(Excerpts from a dataset)
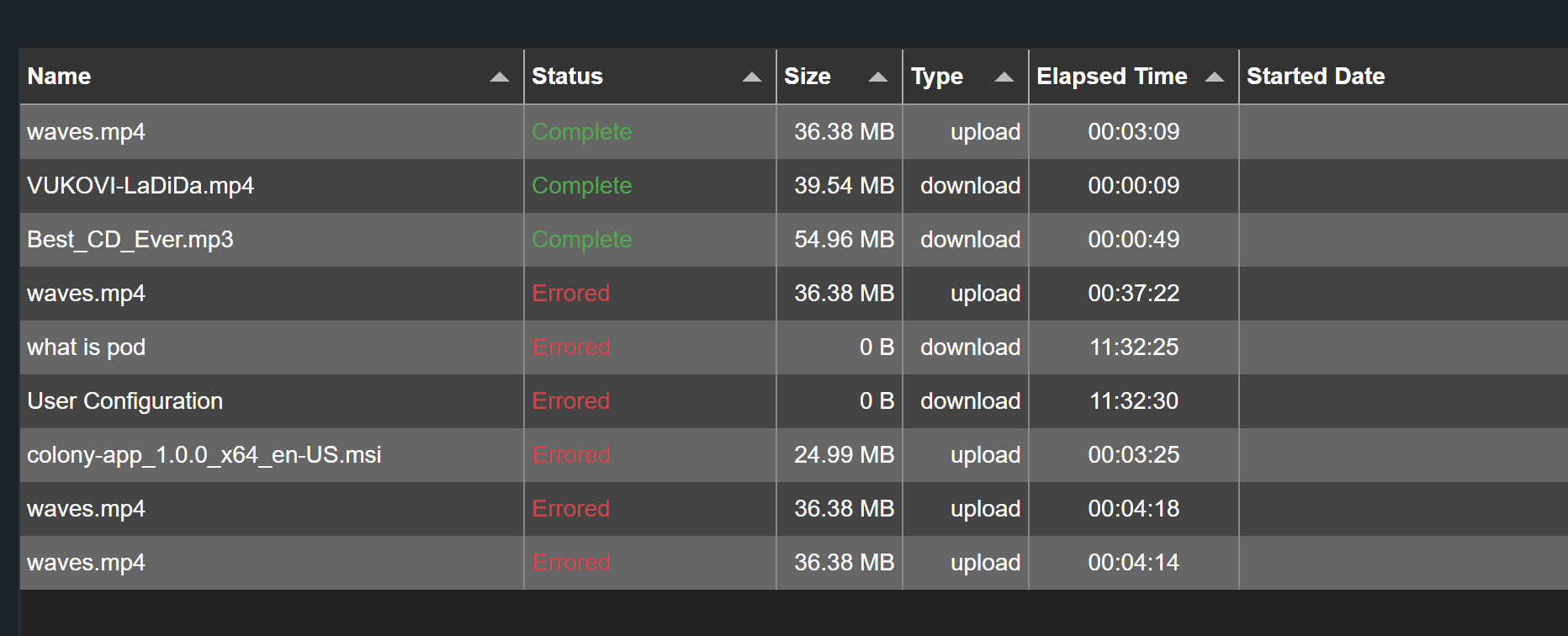Click the Elapsed Time sort arrow
1568x636 pixels.
click(1215, 77)
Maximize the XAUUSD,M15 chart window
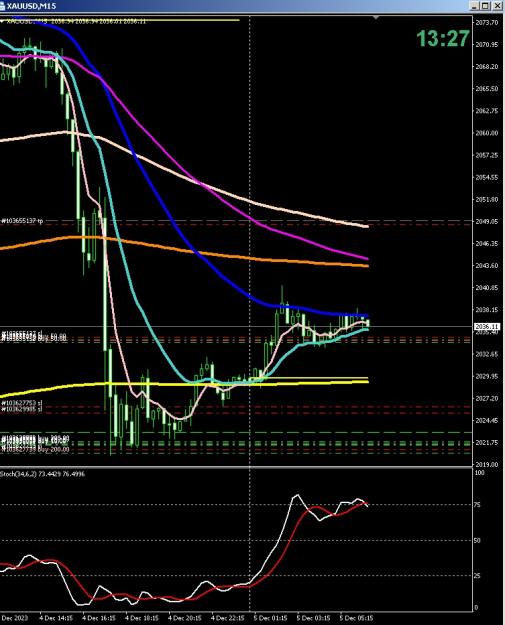The height and width of the screenshot is (625, 505). [485, 6]
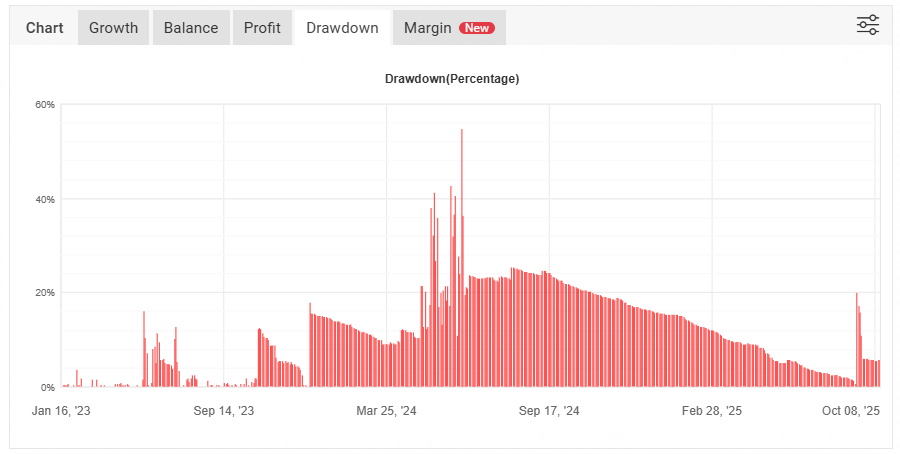This screenshot has height=454, width=900.
Task: Select the Drawdown tab
Action: [342, 28]
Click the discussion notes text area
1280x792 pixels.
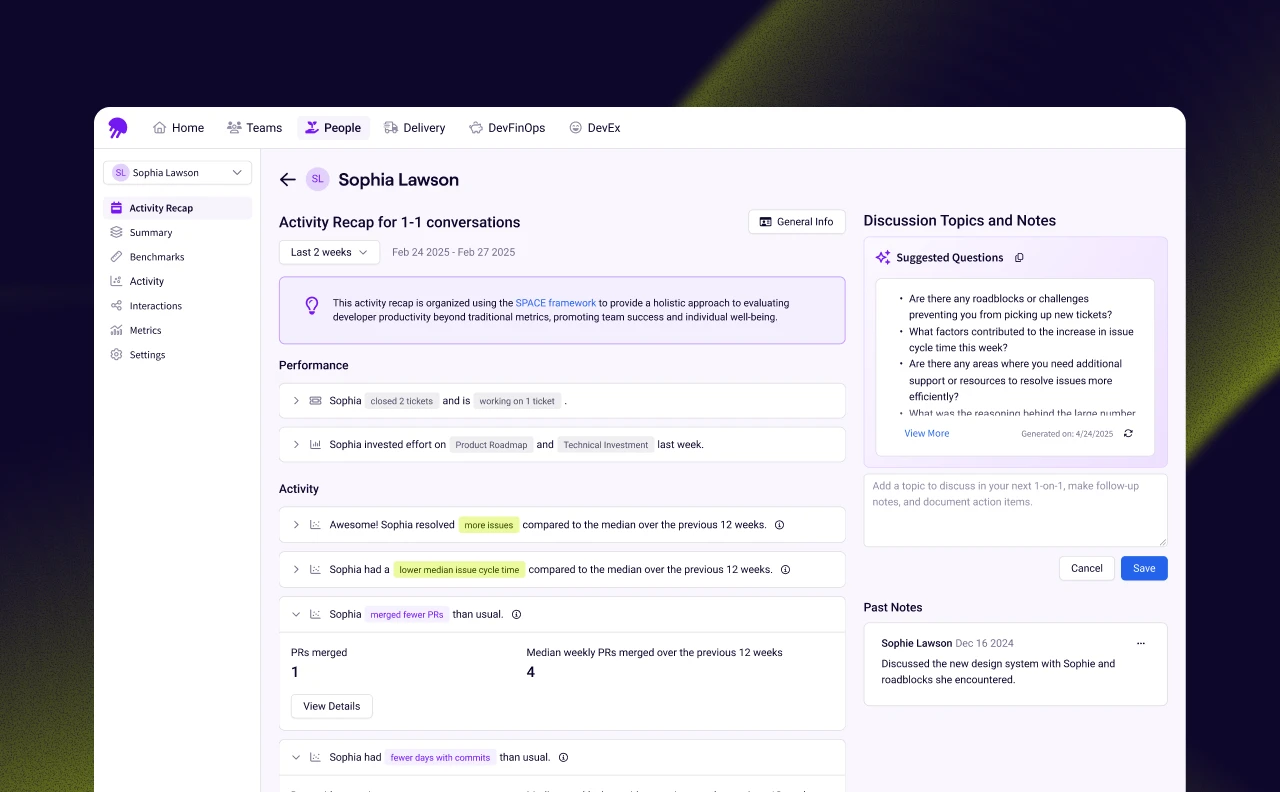[1015, 510]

Problem requirements.
In the records above, find the line containing "Click the discussion notes text area", then please restate it and each line after it word for word, pictures excluded.

Answer to this problem.
Click the discussion notes text area
1280x792 pixels.
[1015, 510]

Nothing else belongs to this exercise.